Reverse ETL
Version 24.3.9110
Version 24.3.9110
Reverse ETL
Traditional ETL (extract, transform, load) processes copy data from source systems to a centralized data store for analysis and reporting. Reverse ETL does the opposite–it moves data from a central repository back to your operational systems. Reverse ETL enables you to use results from data analytics to improve your operational processes, enhance customer experiences, or facilitate decision making.
The basic process for reverse ETL is as follows:
-
Extract data from a central data warehouse or data lake where that data has been aggregated and transformed for analytical purposes.
-
Transform the extracted data to make it suitable for consumption by your systems. Transformations can include reformatting, filtering, or enhancing your data.
-
Load the transformed data back into operational databases, applications, or other systems where you can use it for various purposes (for example, updating records or triggering workflows).
In CData Sync, reverse ETL capability is supported for the following sources:
-
Amazon Redshift
-
Google BigQuery
-
Microsoft SQL Server
-
PostgreSQL
-
Snowflake
Note: Source databases that you can use for reverse ETL capability is restricted to those for which the Delta Snapshot replication type is implemented (that is, source databases that accept the SQL EXCEPT statement).

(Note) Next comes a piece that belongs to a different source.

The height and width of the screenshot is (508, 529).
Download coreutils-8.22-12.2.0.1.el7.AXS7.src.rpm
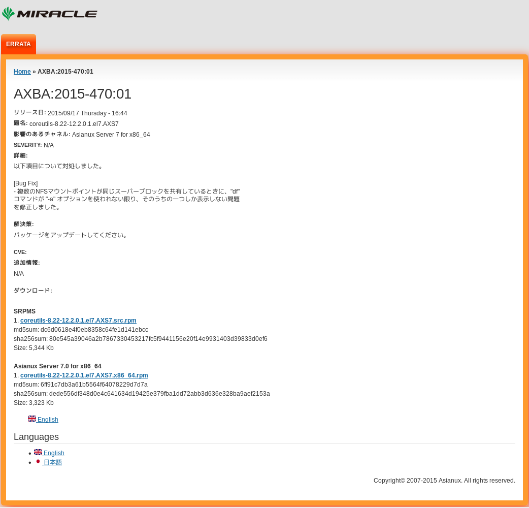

In Sync, this capability is supported for the Salesforce destination only (this is the only replication type available for that destination).
Understanding the Reverse ETL Process
Reverse ETL works by querying your data warehouse for changes and writing the results of that query to your destination. When you run the reverse ETL job for the first time, the application creates an initial snapshot of the source table in your data warehouse and the loads the results into your destination. During subsequent runs, CData Sync creates a new snapshot and compares it against the previous snapshot to capture the changes. Then, those changes are loaded into the destination.
Using the Delta Snapshot feature, Sync maintains an error table for logging rows that do not insert or update correctly, and it enables you to see individual errors at the row level. This feature also cleans up any failed rows from the previous snapshot.
With reverse ETL, you can choose from three modes to transfer your data:
-
Insert - Select this mode to insert new records into your source. For Insert mode, your source table must have a unique primary key. Each time you take a new snapshot, that key enables CData Sync to ensure that you are inserting new identifiers (Ids).
-
Upsert - Select this mode both to update existing records and to insert new records into your source. For Upsert, you must define a key that matches a record from your source table to your destination table. The key type must be an external Id, which allows Sync to use the Upsert API in Salesforce for better performance. Sync generates a list of external Ids that are defined in the Salesforce table, and you can choose an Id from that list.
-
Update - Select this mode to update existing records in your source. Update mode uses the Salesforce Id to match records in your source and destination tables. You must select a source column to map to the Salesforce Id.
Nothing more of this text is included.